You claim to have based the Academic Bill of Rights on the 1915 General Report on Academic Freedom and Tenure, which had been written for the American Association of University Professionals. How do these principles of academic freedom established in 1915 correlate with the academic climate of today?
"I based it on the academic freedom tradition that's generally accepted. There's nothing radical about it. There are two innovations in the Academic Bill of Rights. One is that it's phrased as students' rights. The academic freedom was developed by a professors' guild, the American Association of University Professors. It's all in terms of the fact that professors have this right and they have this responsibility. All I did was say that if it's the professor's responsibility not to bring controversial matter into the classroom, it should be a student's right as well. The second thing I did was to codify it and there were like eight principles so it's like a bill of rights. That's basically all I did. The values in it are all completely consonant with and drawn from the academic freedom tradition."

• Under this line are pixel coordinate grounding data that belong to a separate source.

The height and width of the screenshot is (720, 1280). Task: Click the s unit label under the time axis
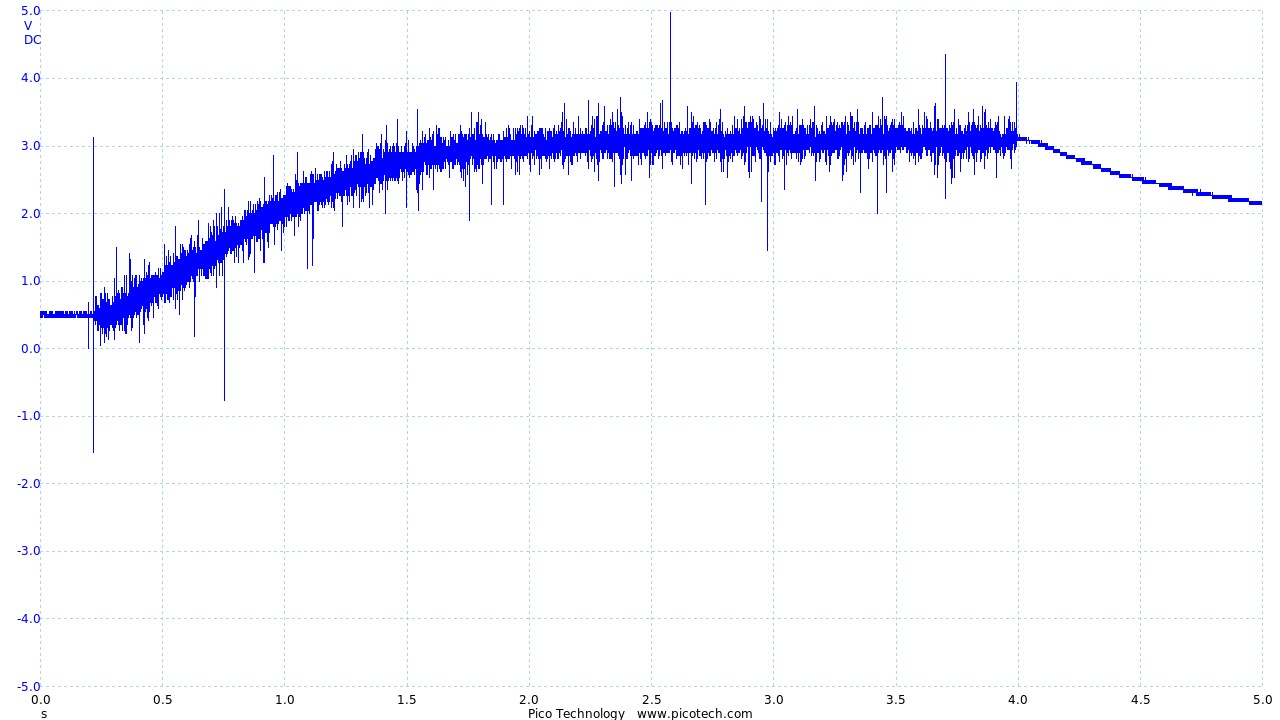click(x=43, y=714)
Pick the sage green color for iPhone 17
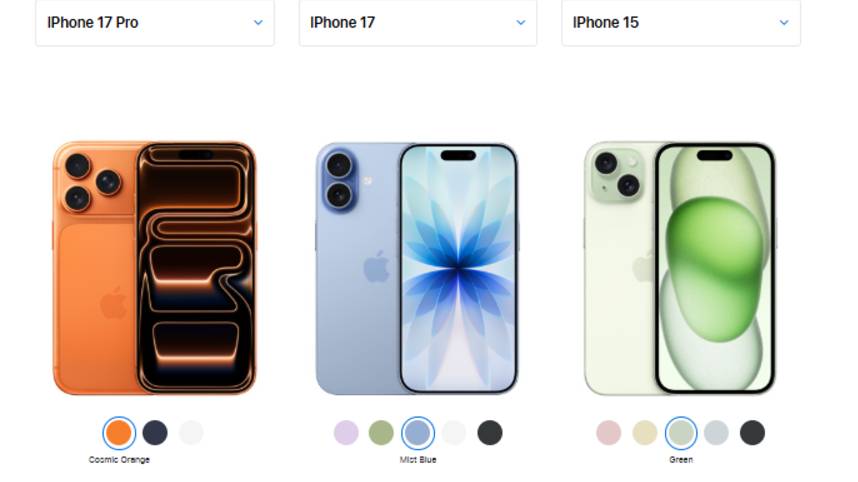Viewport: 858px width, 482px height. pos(381,433)
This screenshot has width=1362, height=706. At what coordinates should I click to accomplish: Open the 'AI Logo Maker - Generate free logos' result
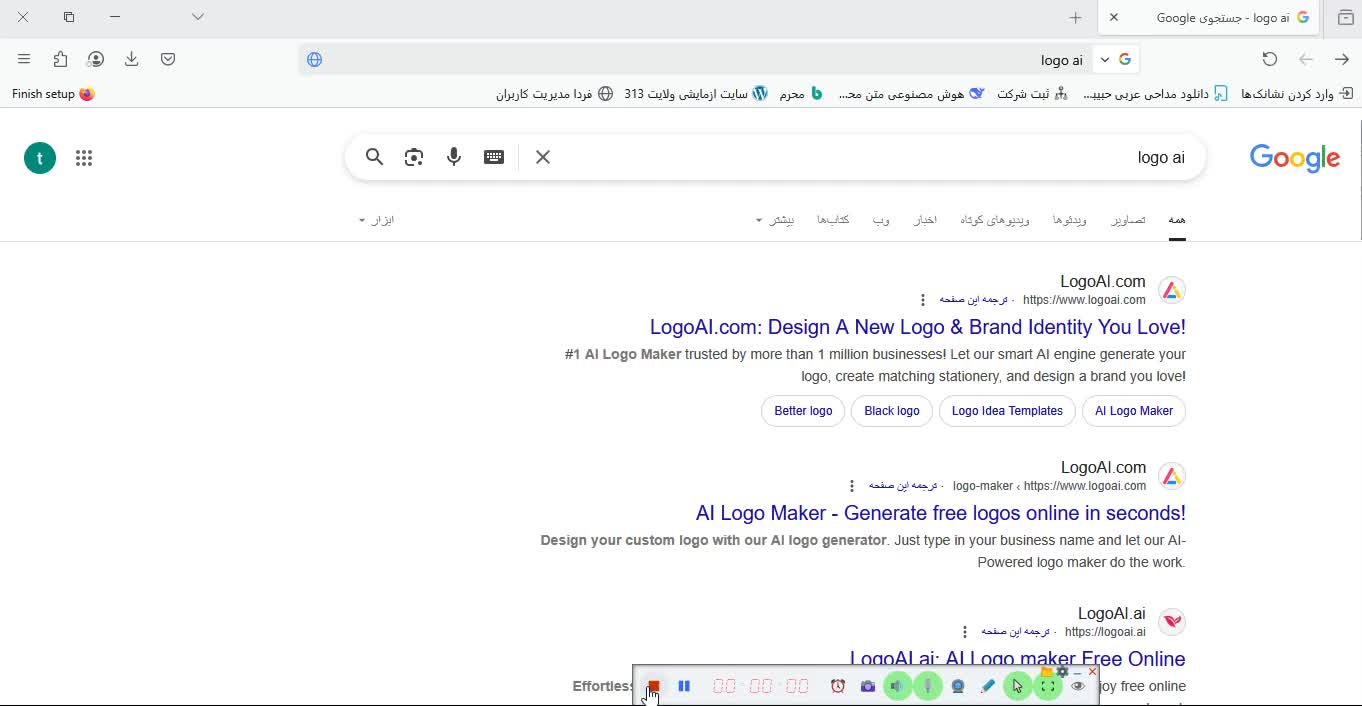(x=941, y=513)
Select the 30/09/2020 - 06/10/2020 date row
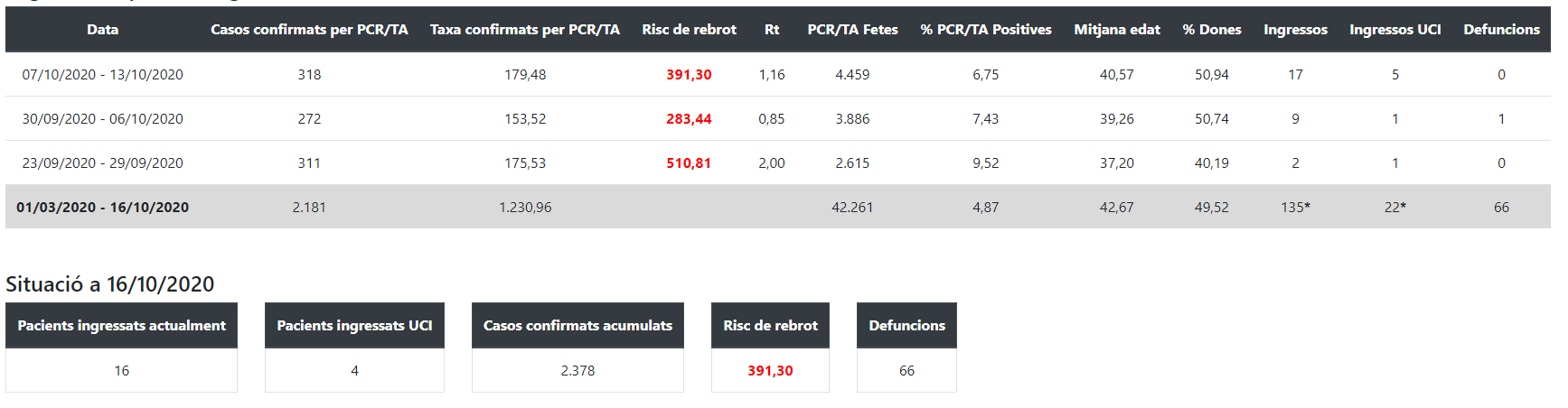The image size is (1568, 408). [x=102, y=119]
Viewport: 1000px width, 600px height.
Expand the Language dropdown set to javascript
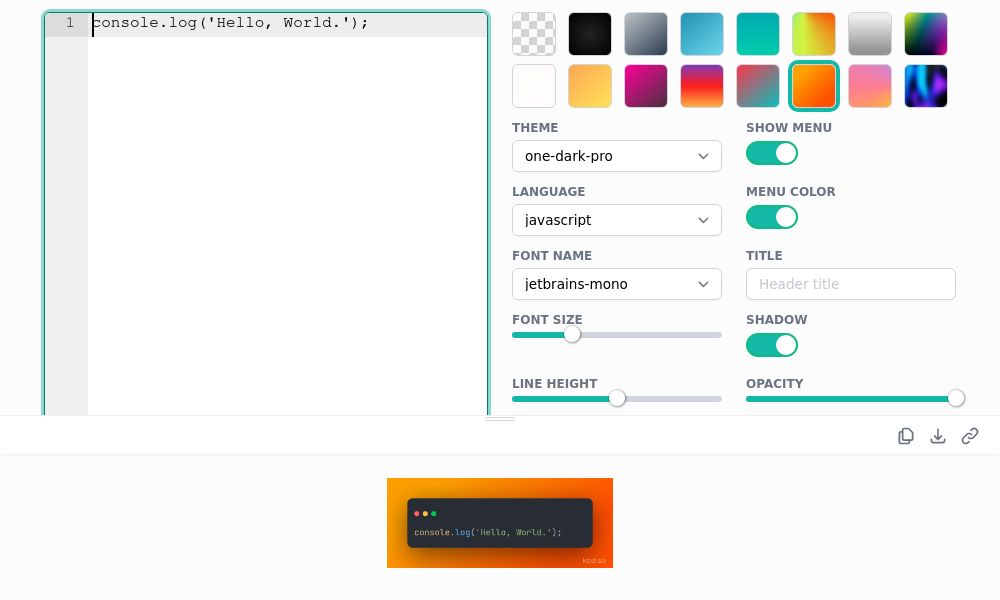(617, 220)
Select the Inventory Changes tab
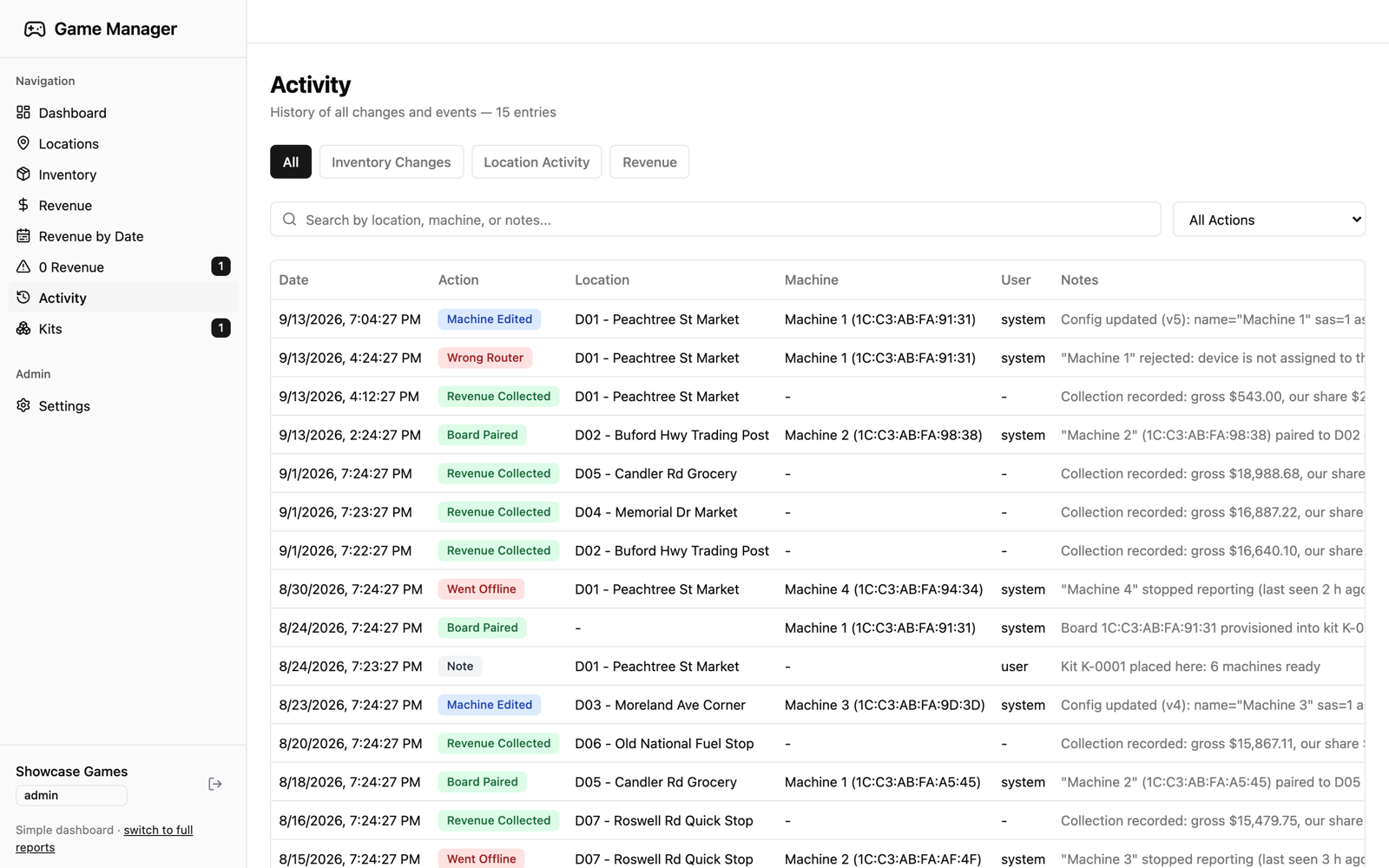The height and width of the screenshot is (868, 1389). [x=392, y=162]
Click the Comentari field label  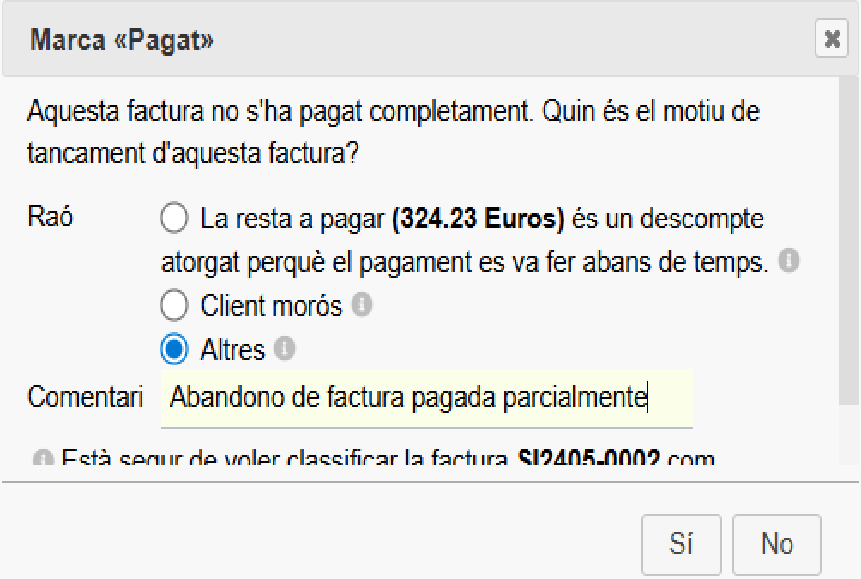click(x=85, y=397)
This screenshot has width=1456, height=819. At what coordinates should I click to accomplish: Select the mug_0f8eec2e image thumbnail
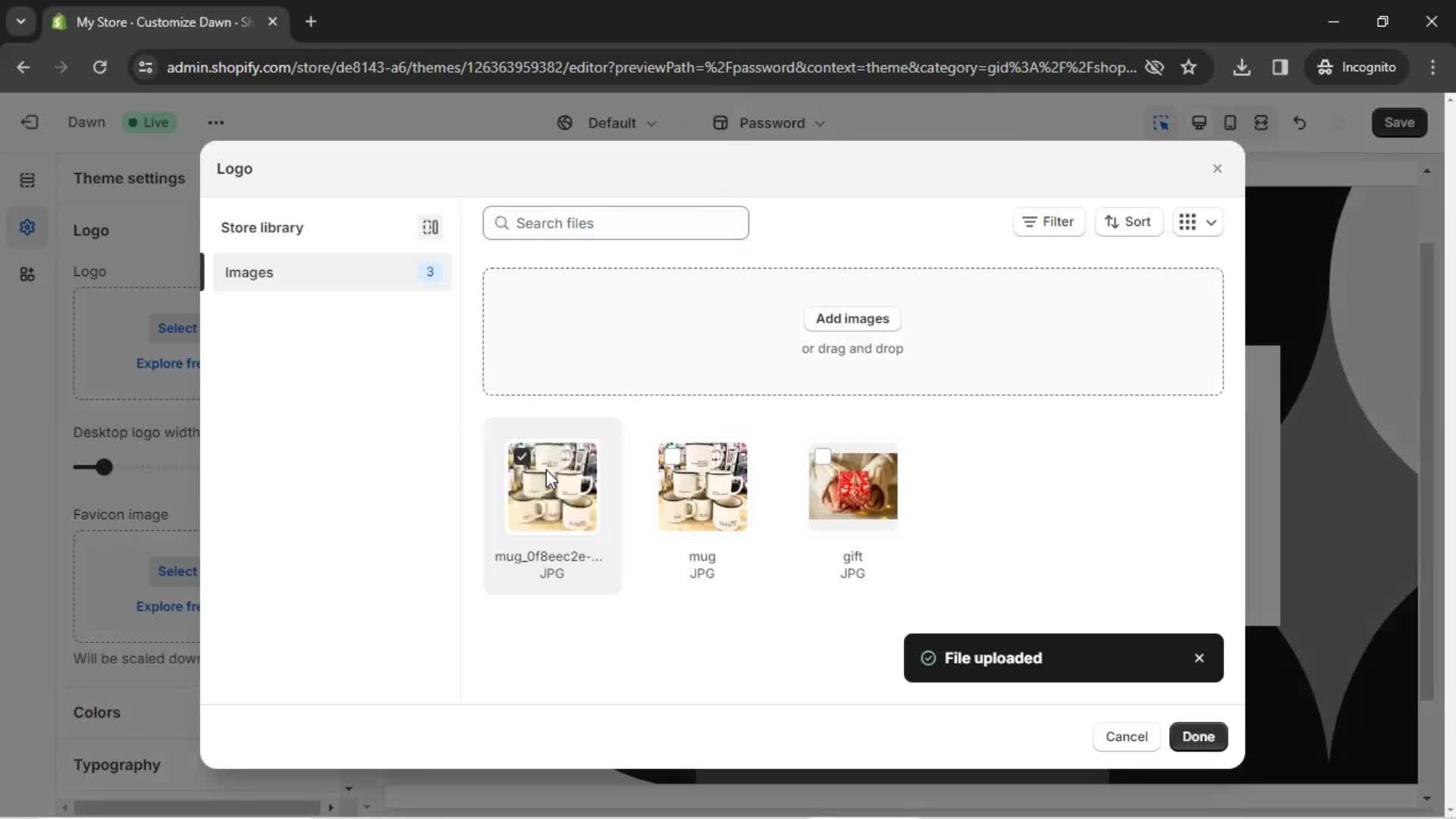tap(553, 485)
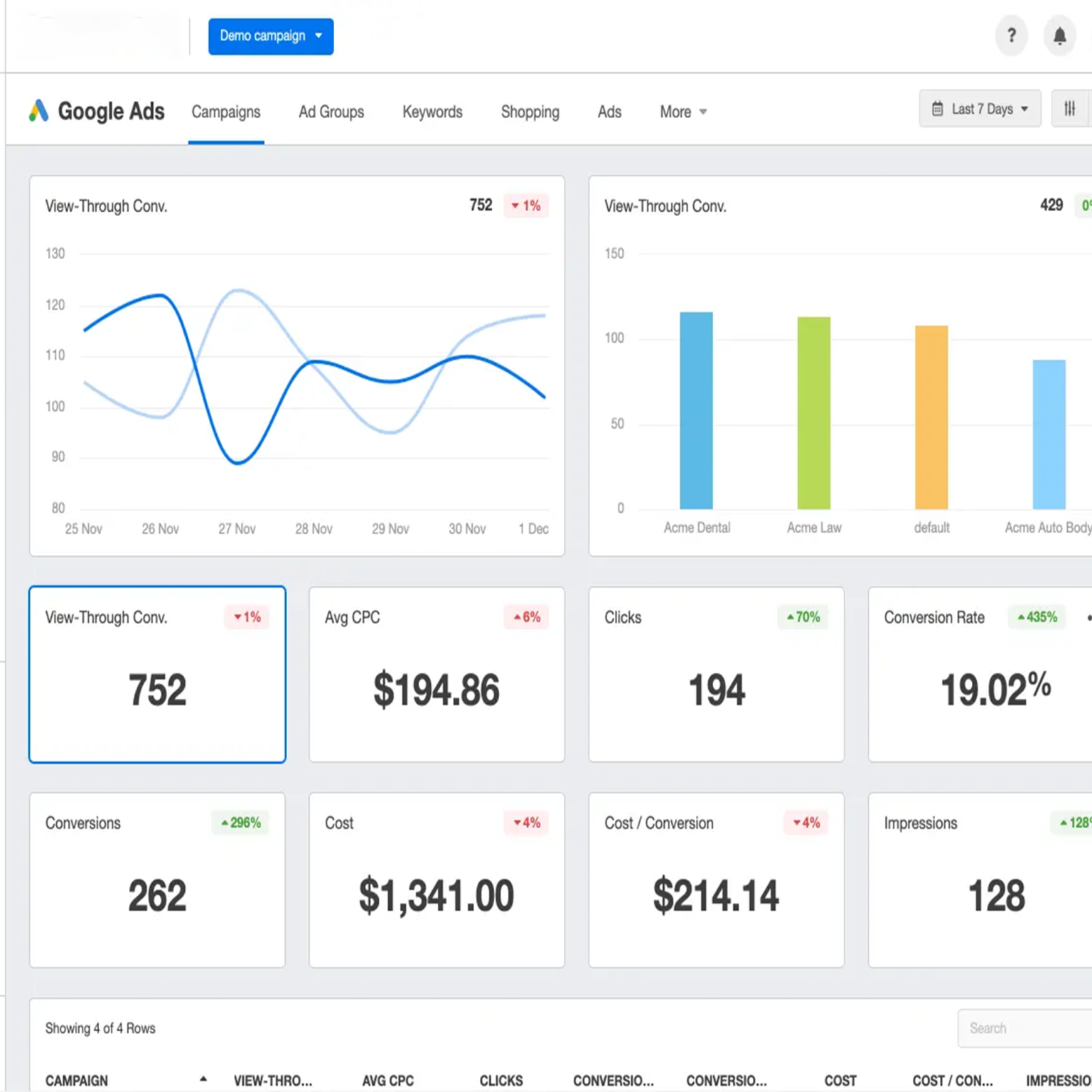Viewport: 1092px width, 1092px height.
Task: Click the Google Ads logo
Action: [x=96, y=111]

"The Temple academic freedom policy is the 1940 statement of the AAUP. It's very difficult to find on the Temple Web site. One of the things that President Adamany said was that students should know and that the information should be given to students. I applaud that. I think every student should be given a student handbook or whatever materials you get at the orientation that say 'these are your rights.' That's the 1940 statement and the Temple policy. I don't think we actually say this thing about the controversial matter. I think it's very important and I'm really glad Temple has it. What we're trying to do with these hearings is basically to get Temple to enforce its own policies. [Temple's academic freedom policy] says that professors should not indoctrinate students. Indoctrination is being taught a doctrine and you're not being taught to critique the doctrine. You're not being taught counter-doctrines. You're only being taught the doctrine. It's like I said, the women's studies department teaches a doctrine. It teaches about gender inequality and gender issues and it doesn't have other issues. And that's not what we mean by academic. That's doctrinal training and universities should not be about doctrinal training unless they are religious universities. If Temple wants to rename itself, that's OK with me as long as the students know before they get there."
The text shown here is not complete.